Is Saskatchewan a distinct society?
One hardly needs to ask. Does any other province have the surgical linearity of a jurisdiction with no natural borders? Is any other province so regular in shape that even a grade schooler can draw it?
Wasn’t it Saskatchewan that was home to the Canadian sitcom “Corner Gas,” set in Dog River, 40 miles from nowhere? And
“Little Mosque on the Prairie?”
This is the province that gave a grateful nation Gordie Howe and Johnny Bower and Rowdy Roddy Piper.

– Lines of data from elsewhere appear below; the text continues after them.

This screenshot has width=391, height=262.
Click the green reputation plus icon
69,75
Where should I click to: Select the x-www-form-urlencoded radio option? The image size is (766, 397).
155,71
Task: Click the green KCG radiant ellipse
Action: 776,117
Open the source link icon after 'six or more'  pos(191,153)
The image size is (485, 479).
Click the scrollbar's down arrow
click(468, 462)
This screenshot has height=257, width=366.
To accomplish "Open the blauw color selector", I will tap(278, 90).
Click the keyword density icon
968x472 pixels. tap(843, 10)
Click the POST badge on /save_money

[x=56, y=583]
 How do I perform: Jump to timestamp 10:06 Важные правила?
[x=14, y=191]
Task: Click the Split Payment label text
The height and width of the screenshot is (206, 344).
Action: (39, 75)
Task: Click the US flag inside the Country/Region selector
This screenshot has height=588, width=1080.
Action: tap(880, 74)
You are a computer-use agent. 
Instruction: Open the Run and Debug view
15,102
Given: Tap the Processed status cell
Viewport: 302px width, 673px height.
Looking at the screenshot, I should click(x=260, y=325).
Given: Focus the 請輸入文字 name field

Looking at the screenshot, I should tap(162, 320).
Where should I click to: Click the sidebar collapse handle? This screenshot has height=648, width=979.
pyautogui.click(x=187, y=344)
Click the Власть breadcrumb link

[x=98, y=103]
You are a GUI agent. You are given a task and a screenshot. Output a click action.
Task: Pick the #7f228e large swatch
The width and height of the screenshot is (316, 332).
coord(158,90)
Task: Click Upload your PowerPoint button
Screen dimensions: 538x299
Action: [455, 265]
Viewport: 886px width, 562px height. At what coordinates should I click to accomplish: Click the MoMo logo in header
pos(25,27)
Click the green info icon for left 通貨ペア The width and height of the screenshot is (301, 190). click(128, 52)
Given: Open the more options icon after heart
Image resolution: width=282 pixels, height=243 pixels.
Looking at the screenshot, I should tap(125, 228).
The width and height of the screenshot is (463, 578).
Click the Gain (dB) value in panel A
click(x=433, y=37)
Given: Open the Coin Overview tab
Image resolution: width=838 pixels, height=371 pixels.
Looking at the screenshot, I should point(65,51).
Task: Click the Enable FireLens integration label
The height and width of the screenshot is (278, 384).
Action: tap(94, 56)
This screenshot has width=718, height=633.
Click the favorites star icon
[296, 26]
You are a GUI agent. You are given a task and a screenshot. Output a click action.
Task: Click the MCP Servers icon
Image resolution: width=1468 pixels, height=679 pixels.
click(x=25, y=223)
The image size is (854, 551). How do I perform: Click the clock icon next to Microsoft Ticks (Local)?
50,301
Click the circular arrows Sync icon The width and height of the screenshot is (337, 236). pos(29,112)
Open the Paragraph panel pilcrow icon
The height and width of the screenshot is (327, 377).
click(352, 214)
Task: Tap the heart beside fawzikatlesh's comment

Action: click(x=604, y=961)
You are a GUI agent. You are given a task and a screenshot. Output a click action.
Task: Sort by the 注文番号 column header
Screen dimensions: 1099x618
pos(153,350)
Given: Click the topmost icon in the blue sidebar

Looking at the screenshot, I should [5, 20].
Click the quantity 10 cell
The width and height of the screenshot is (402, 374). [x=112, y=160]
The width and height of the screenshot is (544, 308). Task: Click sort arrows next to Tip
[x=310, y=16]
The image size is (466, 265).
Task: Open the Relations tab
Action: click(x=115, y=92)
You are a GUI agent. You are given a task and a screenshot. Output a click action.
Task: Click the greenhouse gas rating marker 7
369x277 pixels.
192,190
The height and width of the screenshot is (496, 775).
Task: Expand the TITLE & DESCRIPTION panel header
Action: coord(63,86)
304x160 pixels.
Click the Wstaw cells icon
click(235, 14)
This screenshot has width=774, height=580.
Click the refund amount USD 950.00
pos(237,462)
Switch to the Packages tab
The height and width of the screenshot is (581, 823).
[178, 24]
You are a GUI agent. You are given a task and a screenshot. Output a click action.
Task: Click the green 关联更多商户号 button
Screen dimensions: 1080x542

Je me souviens! bellows Scott Moe, figuratively speaking. The premier is apparently fed up to his frostbitten earlobes with being taken for granted and with grave insults being casually tossed at the proud nation of Saskatchewan.
“Saskatchewan is the only place I’m tired of without ever having seen it,” the English writer J.B. Priestley once said.
As if English writers ever had anything to say worth listening to. Now, some critics might say — but scoffers would, wouldn’t they? — that Saskatchewan was truly distinct during the 20th century when it tilted left, when it gave Canada the Regina Manifesto, the Co-operative Commonwealth Federation and when Tommy Douglas was inventing medicare.
Ever since the prosperity provided by potash and uranium, oil and gas resulted in its decided tilt right, Saskatchewan has became increasingly indistinguishable from other provinces in its blustery self-regard.
Still, we hear Scott Moe.
And in the event he needs an anthem to call his own any time soon, we suggest the folk song “Saskatchewan,” included by Edith Fowke and Alan Mills in “Canada’s Story in Song.”
“Saskatchewan, the land of snow,/Where winds are always on the blow,/Where people sit with frozen toes,/And why we stay here no one knows.”
Not Gens du Pays, perhaps. But catchy.